(Provided entries begins)
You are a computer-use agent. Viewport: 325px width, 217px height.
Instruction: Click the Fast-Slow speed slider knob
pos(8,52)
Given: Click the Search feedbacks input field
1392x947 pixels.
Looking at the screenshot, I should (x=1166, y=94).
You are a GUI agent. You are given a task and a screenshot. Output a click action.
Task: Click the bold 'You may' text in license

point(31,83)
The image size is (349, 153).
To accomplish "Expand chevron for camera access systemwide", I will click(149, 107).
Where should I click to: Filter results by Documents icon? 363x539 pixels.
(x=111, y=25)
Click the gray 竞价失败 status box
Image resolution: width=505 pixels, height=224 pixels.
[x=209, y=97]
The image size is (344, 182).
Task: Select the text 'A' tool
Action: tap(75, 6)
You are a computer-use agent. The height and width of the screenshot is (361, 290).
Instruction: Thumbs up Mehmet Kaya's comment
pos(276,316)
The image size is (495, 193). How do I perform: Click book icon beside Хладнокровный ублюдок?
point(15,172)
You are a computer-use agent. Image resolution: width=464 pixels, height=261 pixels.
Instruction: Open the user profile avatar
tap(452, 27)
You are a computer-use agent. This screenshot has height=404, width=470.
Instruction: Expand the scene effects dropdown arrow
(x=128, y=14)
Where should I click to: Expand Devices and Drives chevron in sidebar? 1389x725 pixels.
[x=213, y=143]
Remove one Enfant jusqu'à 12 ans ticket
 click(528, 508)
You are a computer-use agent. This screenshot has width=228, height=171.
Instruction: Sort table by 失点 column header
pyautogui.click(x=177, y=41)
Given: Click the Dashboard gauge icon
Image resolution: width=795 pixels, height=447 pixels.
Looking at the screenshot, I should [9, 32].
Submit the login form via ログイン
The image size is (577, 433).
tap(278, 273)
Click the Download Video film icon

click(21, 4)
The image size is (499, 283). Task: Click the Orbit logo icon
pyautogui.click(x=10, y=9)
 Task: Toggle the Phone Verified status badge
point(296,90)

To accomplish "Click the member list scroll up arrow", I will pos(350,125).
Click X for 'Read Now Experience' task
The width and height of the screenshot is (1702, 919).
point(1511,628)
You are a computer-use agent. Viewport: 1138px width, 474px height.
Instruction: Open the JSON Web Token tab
(Provided entries ends)
> [What you need to do] Repeat the listing above in full, exactly as given.

> [Your response]
You are a computer-use agent. Viewport: 325px width, 217px height.
Instruction: Click the Fast-Slow speed slider knob
pos(8,52)
Given: Click the Search feedbacks input field
1392x947 pixels.
Looking at the screenshot, I should (x=1166, y=94).
You are a GUI agent. You are given a task and a screenshot. Output a click action.
Task: Click the bold 'You may' text in license

point(31,83)
The image size is (349, 153).
To accomplish "Expand chevron for camera access systemwide", I will click(149, 107).
Where should I click to: Filter results by Documents icon? 363x539 pixels.
(x=111, y=25)
Click the gray 竞价失败 status box
Image resolution: width=505 pixels, height=224 pixels.
[x=209, y=97]
The image size is (344, 182).
Task: Select the text 'A' tool
Action: tap(75, 6)
You are a computer-use agent. The height and width of the screenshot is (361, 290).
Instruction: Thumbs up Mehmet Kaya's comment
pos(276,316)
The image size is (495, 193). How do I perform: Click book icon beside Хладнокровный ублюдок?
point(15,172)
You are a computer-use agent. Image resolution: width=464 pixels, height=261 pixels.
Instruction: Open the user profile avatar
tap(452, 27)
You are a computer-use agent. This screenshot has height=404, width=470.
Instruction: Expand the scene effects dropdown arrow
(x=128, y=14)
Where should I click to: Expand Devices and Drives chevron in sidebar? 1389x725 pixels.
[x=213, y=143]
Remove one Enfant jusqu'à 12 ans ticket
 click(528, 508)
You are a computer-use agent. This screenshot has width=228, height=171.
Instruction: Sort table by 失点 column header
pyautogui.click(x=177, y=41)
Given: Click the Dashboard gauge icon
Image resolution: width=795 pixels, height=447 pixels.
Looking at the screenshot, I should [9, 32].
Submit the login form via ログイン
The image size is (577, 433).
tap(278, 273)
Click the Download Video film icon

click(21, 4)
The image size is (499, 283). Task: Click the Orbit logo icon
pyautogui.click(x=10, y=9)
 Task: Toggle the Phone Verified status badge
point(296,90)

To accomplish "Click the member list scroll up arrow", I will pos(350,125).
Click X for 'Read Now Experience' task
The width and height of the screenshot is (1702, 919).
point(1511,628)
You are a computer-use agent. Viewport: 1138px width, 474px height.
Instruction: Open the JSON Web Token tab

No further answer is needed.